→ **EXERCISE DESCRIPTION**
Give only the number of lines in the data that contain the word "editor".

→ **DATA FOR REVIEW**
-----
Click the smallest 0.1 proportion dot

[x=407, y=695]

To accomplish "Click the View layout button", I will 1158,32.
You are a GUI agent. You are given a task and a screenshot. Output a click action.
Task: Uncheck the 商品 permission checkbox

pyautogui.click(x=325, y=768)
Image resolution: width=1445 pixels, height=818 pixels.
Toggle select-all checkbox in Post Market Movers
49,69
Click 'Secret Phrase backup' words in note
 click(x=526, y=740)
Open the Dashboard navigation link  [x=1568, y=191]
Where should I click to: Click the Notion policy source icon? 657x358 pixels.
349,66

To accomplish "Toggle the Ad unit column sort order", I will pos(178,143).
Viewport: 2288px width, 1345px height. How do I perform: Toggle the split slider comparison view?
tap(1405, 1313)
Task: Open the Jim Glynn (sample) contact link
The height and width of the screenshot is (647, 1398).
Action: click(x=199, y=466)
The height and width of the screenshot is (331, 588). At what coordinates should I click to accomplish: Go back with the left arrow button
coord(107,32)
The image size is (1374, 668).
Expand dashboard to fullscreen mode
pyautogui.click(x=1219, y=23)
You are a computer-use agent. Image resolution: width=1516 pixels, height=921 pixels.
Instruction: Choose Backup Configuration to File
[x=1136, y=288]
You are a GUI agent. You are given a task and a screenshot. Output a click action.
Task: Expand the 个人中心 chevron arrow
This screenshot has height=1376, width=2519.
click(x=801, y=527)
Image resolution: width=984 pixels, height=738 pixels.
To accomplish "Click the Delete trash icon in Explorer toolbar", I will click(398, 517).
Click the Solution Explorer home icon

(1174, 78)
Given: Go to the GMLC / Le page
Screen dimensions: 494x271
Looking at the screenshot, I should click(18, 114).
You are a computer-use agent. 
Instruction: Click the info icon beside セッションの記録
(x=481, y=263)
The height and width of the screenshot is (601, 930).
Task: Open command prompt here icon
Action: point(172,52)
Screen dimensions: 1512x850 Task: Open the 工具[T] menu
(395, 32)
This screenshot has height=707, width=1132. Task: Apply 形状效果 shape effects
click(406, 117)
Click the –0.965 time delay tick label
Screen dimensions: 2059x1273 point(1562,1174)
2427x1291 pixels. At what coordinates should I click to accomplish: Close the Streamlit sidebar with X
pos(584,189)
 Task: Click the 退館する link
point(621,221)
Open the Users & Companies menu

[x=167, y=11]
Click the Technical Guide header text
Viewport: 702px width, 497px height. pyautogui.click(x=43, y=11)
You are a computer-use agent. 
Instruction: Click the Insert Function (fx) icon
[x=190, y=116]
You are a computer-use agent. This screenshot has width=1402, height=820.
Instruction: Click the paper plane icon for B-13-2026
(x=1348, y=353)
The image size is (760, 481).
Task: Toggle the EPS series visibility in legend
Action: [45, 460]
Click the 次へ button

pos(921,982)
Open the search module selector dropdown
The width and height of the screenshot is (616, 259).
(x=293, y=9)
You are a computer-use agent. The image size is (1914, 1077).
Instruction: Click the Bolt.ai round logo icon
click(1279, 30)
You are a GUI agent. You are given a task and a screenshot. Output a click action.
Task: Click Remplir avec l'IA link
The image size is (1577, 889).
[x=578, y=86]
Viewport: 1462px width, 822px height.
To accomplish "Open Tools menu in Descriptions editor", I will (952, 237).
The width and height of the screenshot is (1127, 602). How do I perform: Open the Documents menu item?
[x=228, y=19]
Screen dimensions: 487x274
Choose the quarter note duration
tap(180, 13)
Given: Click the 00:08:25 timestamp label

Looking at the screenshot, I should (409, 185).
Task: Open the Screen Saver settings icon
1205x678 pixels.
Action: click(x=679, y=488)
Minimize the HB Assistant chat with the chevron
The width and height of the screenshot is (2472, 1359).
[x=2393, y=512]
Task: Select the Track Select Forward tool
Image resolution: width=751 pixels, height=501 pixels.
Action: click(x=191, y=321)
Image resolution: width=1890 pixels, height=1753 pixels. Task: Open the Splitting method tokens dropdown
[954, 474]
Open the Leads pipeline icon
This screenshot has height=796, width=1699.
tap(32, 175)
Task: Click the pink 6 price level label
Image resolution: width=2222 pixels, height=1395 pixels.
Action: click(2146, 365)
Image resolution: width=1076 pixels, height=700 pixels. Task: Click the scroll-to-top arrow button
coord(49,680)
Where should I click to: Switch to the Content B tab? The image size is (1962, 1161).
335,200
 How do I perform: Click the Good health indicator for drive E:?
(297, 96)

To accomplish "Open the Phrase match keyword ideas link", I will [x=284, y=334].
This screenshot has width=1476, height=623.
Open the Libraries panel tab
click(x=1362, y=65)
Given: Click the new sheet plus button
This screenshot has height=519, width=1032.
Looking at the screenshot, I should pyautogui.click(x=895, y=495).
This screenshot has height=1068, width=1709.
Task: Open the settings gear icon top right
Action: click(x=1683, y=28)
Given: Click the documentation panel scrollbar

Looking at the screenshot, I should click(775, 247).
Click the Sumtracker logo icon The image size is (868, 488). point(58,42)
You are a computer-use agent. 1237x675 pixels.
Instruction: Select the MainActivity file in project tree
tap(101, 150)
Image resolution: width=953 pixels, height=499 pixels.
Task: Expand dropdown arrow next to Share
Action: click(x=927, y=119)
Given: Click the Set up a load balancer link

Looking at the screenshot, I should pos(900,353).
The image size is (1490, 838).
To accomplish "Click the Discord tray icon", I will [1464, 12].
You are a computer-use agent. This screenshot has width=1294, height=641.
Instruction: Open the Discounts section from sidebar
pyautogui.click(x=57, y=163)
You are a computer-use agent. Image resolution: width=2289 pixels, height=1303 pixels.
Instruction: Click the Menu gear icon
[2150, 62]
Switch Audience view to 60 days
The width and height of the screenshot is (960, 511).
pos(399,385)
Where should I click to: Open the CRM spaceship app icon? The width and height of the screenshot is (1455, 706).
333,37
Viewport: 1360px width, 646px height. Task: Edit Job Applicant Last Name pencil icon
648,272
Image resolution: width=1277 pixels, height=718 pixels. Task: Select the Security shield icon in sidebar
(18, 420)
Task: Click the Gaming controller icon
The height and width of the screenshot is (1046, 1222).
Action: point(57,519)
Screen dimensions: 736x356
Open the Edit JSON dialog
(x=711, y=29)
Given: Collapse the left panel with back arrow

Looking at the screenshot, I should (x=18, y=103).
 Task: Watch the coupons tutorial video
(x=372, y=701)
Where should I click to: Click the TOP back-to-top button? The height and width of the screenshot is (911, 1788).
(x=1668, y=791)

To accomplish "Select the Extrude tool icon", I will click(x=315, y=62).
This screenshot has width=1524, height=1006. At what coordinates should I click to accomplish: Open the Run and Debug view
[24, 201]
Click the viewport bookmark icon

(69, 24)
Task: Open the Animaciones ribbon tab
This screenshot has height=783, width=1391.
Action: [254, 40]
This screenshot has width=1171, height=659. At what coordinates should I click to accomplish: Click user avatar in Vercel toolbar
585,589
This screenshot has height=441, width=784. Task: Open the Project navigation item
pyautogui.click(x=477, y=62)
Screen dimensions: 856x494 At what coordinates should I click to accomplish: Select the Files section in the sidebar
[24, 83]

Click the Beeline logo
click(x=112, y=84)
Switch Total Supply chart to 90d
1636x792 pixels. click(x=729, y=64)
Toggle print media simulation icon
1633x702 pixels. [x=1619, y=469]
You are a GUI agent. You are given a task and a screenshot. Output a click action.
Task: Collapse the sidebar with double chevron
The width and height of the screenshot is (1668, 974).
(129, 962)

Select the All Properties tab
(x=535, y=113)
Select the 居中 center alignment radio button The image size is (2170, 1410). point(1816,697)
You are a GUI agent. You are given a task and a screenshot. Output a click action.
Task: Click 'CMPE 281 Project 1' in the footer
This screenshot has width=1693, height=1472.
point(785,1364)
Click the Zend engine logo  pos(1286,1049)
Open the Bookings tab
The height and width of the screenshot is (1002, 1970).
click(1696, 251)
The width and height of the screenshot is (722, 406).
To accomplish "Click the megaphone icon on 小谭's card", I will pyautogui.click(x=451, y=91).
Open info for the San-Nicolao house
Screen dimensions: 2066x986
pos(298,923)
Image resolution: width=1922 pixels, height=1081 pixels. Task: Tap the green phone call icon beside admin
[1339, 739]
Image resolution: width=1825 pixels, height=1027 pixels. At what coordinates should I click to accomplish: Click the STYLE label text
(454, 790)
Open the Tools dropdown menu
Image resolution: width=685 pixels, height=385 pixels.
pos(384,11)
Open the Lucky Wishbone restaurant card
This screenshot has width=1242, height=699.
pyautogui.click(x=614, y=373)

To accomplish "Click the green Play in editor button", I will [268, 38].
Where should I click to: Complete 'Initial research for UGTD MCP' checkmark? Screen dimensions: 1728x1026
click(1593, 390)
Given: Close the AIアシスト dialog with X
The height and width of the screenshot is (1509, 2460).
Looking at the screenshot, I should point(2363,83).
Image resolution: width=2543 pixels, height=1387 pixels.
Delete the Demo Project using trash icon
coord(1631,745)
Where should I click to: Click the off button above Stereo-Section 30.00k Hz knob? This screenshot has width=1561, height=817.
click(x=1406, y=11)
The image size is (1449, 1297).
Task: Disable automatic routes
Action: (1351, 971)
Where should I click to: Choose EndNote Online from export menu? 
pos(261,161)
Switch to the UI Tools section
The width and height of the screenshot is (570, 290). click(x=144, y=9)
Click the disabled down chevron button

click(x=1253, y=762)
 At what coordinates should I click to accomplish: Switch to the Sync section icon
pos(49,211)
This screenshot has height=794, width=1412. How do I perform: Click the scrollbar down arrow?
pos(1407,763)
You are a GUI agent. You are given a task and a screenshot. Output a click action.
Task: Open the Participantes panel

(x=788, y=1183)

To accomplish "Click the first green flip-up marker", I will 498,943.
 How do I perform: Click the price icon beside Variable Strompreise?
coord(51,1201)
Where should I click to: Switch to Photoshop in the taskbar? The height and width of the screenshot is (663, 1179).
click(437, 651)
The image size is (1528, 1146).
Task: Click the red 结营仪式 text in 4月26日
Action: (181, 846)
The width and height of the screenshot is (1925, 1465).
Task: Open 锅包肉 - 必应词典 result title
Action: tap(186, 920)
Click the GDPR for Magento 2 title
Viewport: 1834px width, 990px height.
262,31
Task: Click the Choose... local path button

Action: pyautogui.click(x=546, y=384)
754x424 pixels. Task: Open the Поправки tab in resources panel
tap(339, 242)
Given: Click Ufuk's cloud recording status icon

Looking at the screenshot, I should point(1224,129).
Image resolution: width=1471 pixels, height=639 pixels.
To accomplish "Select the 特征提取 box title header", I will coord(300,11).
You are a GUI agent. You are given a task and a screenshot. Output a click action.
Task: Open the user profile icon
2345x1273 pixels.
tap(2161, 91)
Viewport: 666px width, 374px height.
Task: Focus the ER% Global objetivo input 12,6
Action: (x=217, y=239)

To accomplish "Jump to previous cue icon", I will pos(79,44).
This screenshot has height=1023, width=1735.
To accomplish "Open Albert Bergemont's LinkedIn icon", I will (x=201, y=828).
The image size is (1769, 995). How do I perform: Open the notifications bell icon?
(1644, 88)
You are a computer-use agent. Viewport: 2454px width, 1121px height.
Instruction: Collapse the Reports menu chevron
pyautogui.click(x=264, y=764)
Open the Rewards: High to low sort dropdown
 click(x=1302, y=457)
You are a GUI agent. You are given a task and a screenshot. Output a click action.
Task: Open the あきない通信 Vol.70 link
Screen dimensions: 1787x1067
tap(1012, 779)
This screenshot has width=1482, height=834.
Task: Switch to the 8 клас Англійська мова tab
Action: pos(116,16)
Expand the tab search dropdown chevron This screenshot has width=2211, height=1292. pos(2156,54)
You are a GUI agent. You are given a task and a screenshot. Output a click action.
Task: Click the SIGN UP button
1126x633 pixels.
-----
→ **OUTPUT OF THE TASK**
2